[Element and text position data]
--------------------------------------------------

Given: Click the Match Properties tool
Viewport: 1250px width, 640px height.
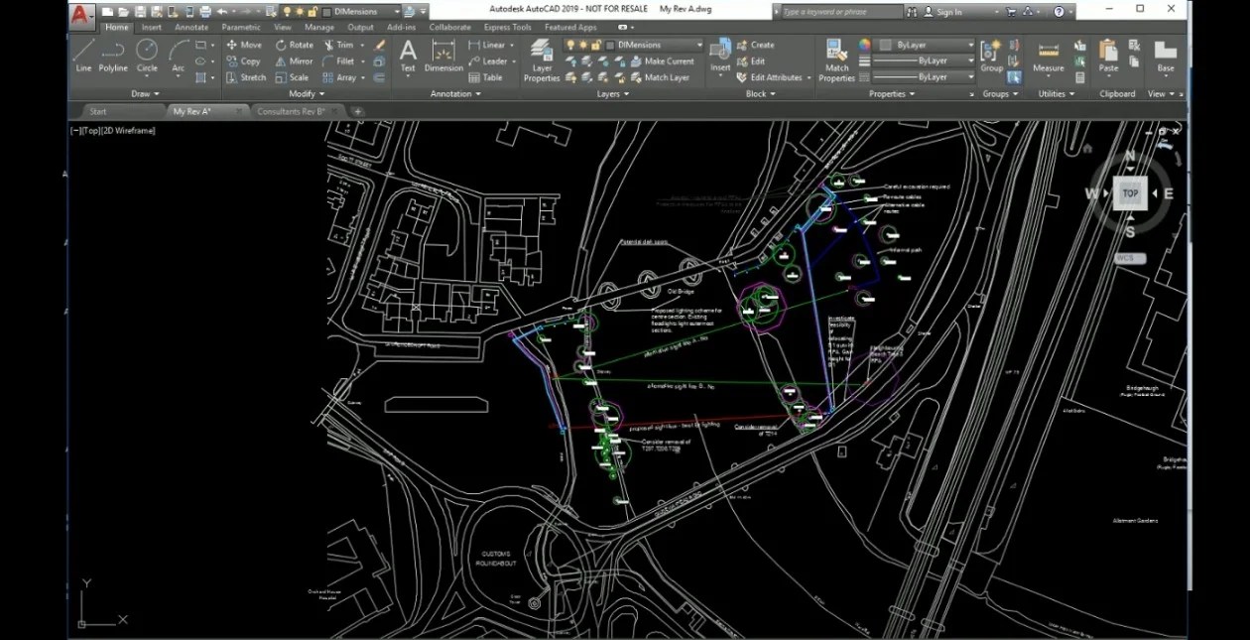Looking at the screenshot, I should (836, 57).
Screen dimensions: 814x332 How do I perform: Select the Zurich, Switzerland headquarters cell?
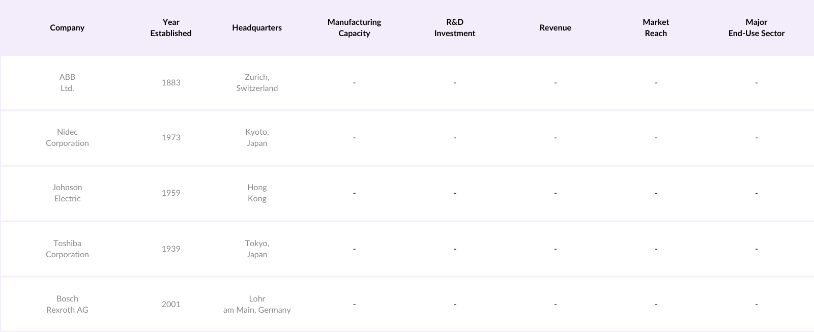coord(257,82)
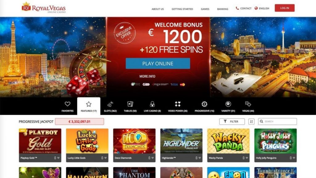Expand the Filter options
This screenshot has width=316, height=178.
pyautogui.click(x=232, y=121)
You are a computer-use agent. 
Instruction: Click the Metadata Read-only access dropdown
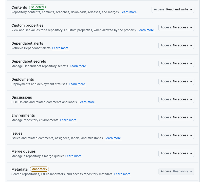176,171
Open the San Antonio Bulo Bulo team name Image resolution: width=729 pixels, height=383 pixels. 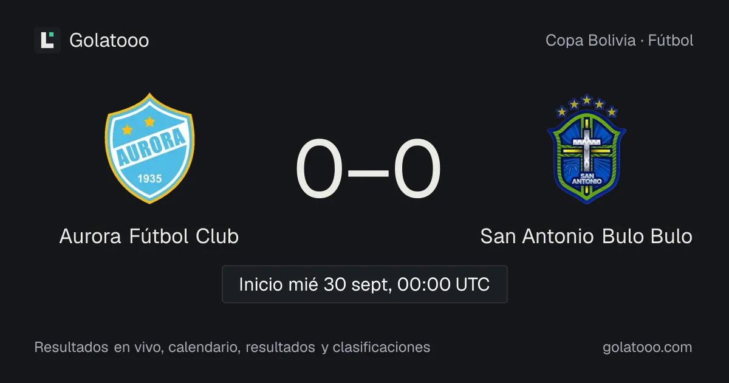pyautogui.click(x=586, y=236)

--------------------------------------------------

▸ **WHAT TO PRODUCE**
Put the records, from their first line through the line containing "pyautogui.click(x=232, y=121)", into a JSON list of strings, one string per line and no blank lines. Leave the pictures out.

▸ **REPLY TO THE EXERCISE**
[
  "Given: Click the Match Properties tool",
  "Viewport: 1250px width, 640px height.",
  "Looking at the screenshot, I should (836, 57).",
  "Screen dimensions: 814x332 How do I perform: Select the Zurich, Switzerland headquarters cell?",
  "coord(257,82)",
  "Expand the Filter options",
  "This screenshot has width=316, height=178.",
  "pyautogui.click(x=232, y=121)"
]